51話 『錬金術師の魔導神装』
颯太は即座に黒刀を鞘に収めてトロンの攻撃を躱していた。
トロンは錬金術で拳銃を作り出して颯太に連続で発砲していた。
「キーキッキッキー! まさかそんなに早くあのオーラが消えっちまうとは運がいいぜ! 俺は」
トロンは勝利を確信したような顔をしているのに対して、颯太は苦虫を噛み潰したような顔をしていた。
拳銃の弾が無くなったので、颯太は超速移動をしてトロンに‶鋼筋武装〟をした状態での回し蹴りをお見舞いさせようとした。
しかしトロンは急いでミスリルの剣を作り出して颯太の蹴りを受け止めた。
「キッ!? なんだこの重い蹴りは!」
「ハァァァァァァ!!!!!」
颯太はそのままトロンが作り出したミスリルの剣を破壊しながらトロンの顔面を蹴り飛ばした。

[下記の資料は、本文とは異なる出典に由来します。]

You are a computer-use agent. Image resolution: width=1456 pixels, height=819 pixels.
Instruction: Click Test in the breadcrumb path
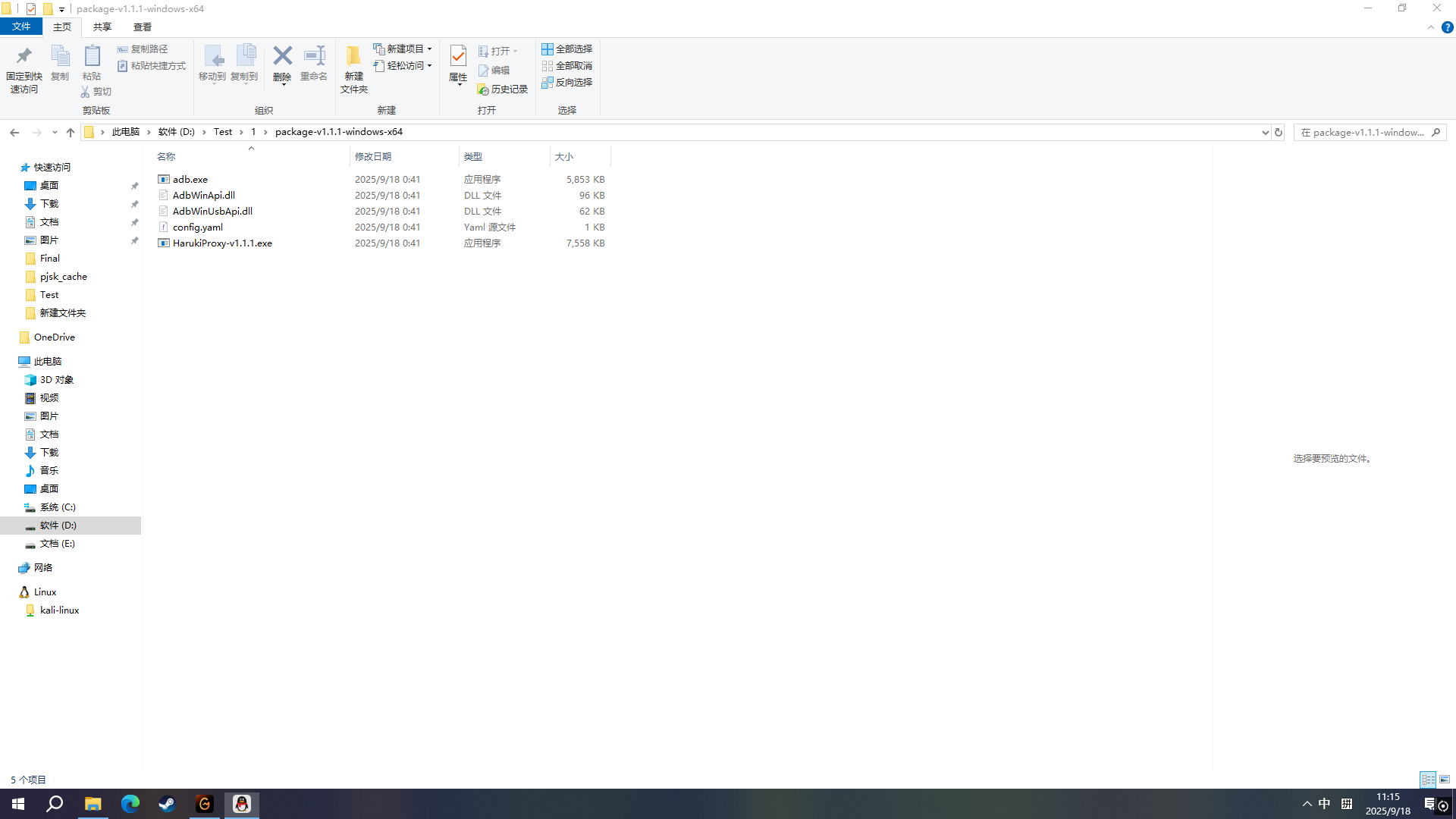(x=223, y=132)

トロンは蹴られたあとかなりの速度で地面を転がって行って、巨大な岩に激突して岩が粉砕した。
颯太は透かさずトロンの方へ手から‶魔獣砲〟を発射した。
ズドォーーーーーーーン!!!!!
青白い閃光は地面に直撃して大爆発を起こした。
そして土煙が消えると大きなクレーターと真ん中に生まれたての小鹿のような感じで立っているトロンがいた。
「はっきり言ってやろうか? 俺はお前程度なら通常状態でも倒せるんだよ!」
颯太はクレーターの上からトロンを見下しながら言った。
トロンは颯太の言葉が頭にきたのか、魔力がどんどん上がっていった。
「お前、俺を見下したな! 俺は見下されるのが大っ嫌いなんだよ! 今度は俺がお前を見下してやるよ!」
トロンは両手の人差し指と中指を立ててその後両腕をクロスにして下におろした。
「錬成せよ! この世の全ての物質を更なる高みへ! ‶魔導神装〟!!!!!」
トロンの周囲の地面からから液体金属が飛び出てそれが竜巻状になってトロンを包んだ。
「な、何て魔力なんだ!……あれが錬金術師の‶魔導神装〟!!」
颯太はトロンの魔力の上昇の激しさに驚愕した。
液体金属が消えてトロンの姿が明らかになった。
トロンの姿は全身にミスリルの鎧をきて、足元の地面からバチバチと電気が走っていた。
「さあ! 俺の力、とくとご覧あれ!」
トロンはしゃがんで手のひらを地面に置くとバチバチと地面に電気が走って颯太の足元からからミスリルの巨大な剣が飛び出てきた。
「何!?」
颯太は咄嗟にその攻撃を躱して、その後に‶魔獣砲〟を発射した。
しかしトロンは地面からミスリルの壁を錬成してその攻撃を防いだ。
そしてその壁が変形して大砲にして、颯太の魔獣砲をそのまま返した。
ズドォーーーーーーーン!!!!!
颯太は自分の魔獣砲を受けて地面に落下していった。
それを狙っていたかのようにトロンは壁から無数の銃口を作ってそこから颯太に向けて一斉射撃を行った。
颯太はハードボディを使用して全身に見えない鎧をまとって攻撃を防いでいたのだが、その見えない鎧はそう何発も防げないので‶ハードボディ〟は砕けて颯太は数発銃弾を受けてしまった。
「グあぁぁぁぁぁぁ!!!」
颯太は打たれた部分をおさえてもがいていた。
そして颯太の周囲から剣が現れて颯太を四方八方から寸止めをした。
「キーキッキッキー! お前ももう終わりだな! 積年の恨みをついに晴らすことが出来るぜ! キーキッキッキー!」
トロンは颯太を追い詰めることが出来たのが嬉しくて狂喜していた。